DATA SUPPLIED Block Start

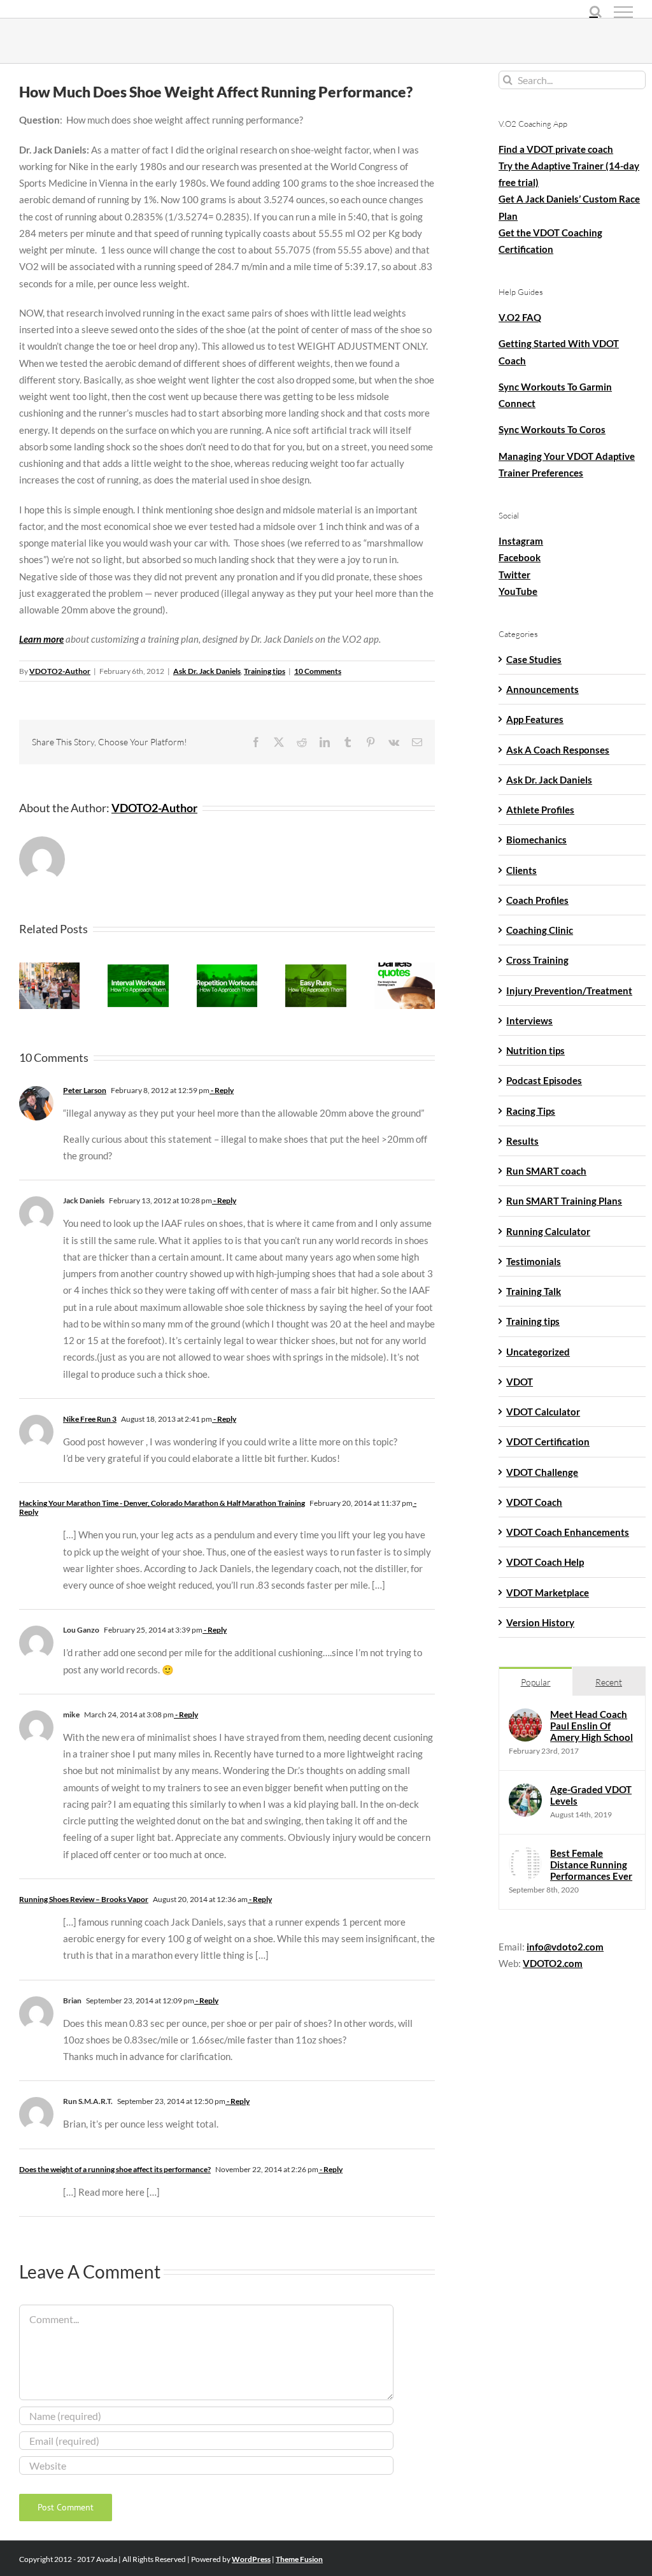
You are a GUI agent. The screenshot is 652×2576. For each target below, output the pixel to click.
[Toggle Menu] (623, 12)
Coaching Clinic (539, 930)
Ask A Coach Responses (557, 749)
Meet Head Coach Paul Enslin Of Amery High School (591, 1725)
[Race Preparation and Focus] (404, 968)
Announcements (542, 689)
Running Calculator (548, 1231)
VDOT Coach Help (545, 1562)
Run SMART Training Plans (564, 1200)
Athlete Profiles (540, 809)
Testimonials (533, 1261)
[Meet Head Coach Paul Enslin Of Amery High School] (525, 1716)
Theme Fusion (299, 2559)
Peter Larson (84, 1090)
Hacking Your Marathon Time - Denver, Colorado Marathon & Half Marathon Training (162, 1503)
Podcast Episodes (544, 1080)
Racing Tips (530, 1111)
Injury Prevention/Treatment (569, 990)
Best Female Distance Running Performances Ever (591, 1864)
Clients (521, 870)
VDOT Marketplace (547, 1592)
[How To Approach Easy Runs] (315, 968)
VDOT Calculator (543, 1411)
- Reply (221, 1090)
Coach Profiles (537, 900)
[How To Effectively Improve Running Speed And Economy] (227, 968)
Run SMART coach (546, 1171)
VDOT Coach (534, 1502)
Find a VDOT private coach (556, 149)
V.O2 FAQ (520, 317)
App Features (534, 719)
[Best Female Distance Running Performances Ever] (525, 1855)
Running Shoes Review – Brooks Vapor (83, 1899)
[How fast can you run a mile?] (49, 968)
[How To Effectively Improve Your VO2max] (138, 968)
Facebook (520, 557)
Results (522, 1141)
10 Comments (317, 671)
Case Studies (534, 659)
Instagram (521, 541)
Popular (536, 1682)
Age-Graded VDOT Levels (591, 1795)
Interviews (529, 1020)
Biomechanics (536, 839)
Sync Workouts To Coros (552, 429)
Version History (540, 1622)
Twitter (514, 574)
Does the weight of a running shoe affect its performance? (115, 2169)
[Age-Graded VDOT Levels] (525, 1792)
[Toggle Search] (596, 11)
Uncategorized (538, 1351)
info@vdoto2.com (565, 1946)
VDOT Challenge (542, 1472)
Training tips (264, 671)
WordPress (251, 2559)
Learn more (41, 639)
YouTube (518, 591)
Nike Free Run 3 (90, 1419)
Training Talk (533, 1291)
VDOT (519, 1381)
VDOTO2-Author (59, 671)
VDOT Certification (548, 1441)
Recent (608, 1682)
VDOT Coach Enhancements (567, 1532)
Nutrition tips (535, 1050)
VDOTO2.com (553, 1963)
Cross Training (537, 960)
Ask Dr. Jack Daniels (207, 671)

DATA SUPPLIED Block End
DATA SUPPLIED Block Start

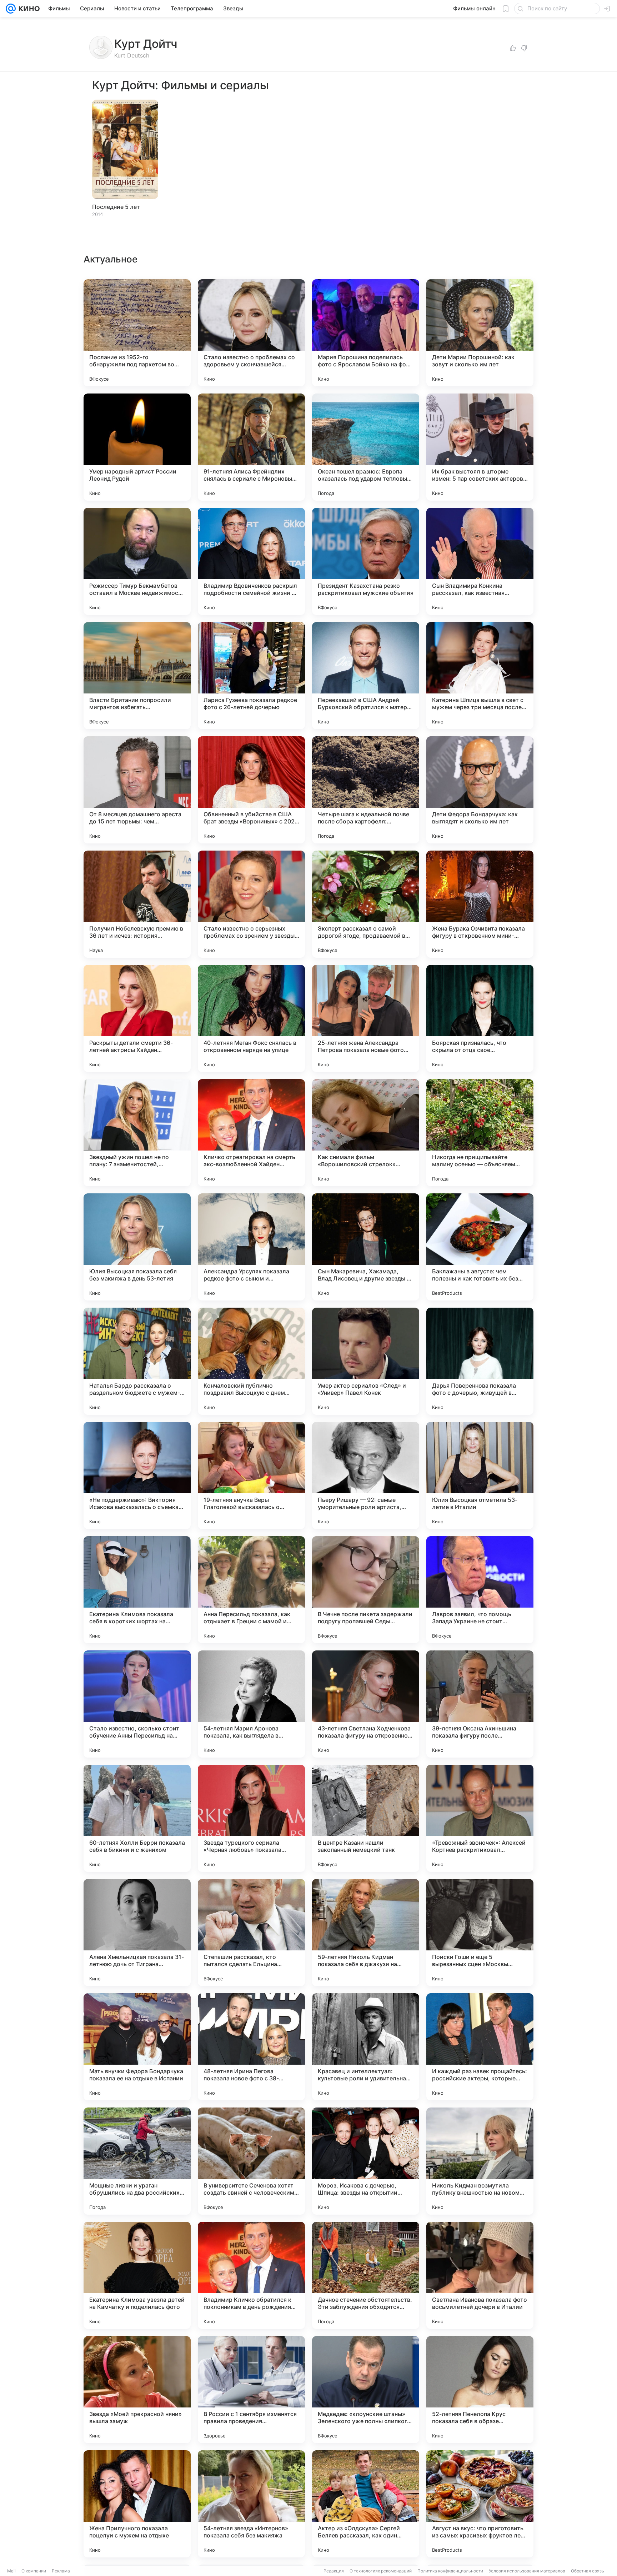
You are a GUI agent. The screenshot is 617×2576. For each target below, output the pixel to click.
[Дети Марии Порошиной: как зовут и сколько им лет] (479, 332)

DATA SUPPLIED Block End

YOUR GOAL ▸
Using the word "Best" as the filter, copy each matching line from the material.

RESPONSE ▸
Best Female Distance Running Performances Ever (591, 1864)
[Best Female Distance Running Performances Ever] (525, 1855)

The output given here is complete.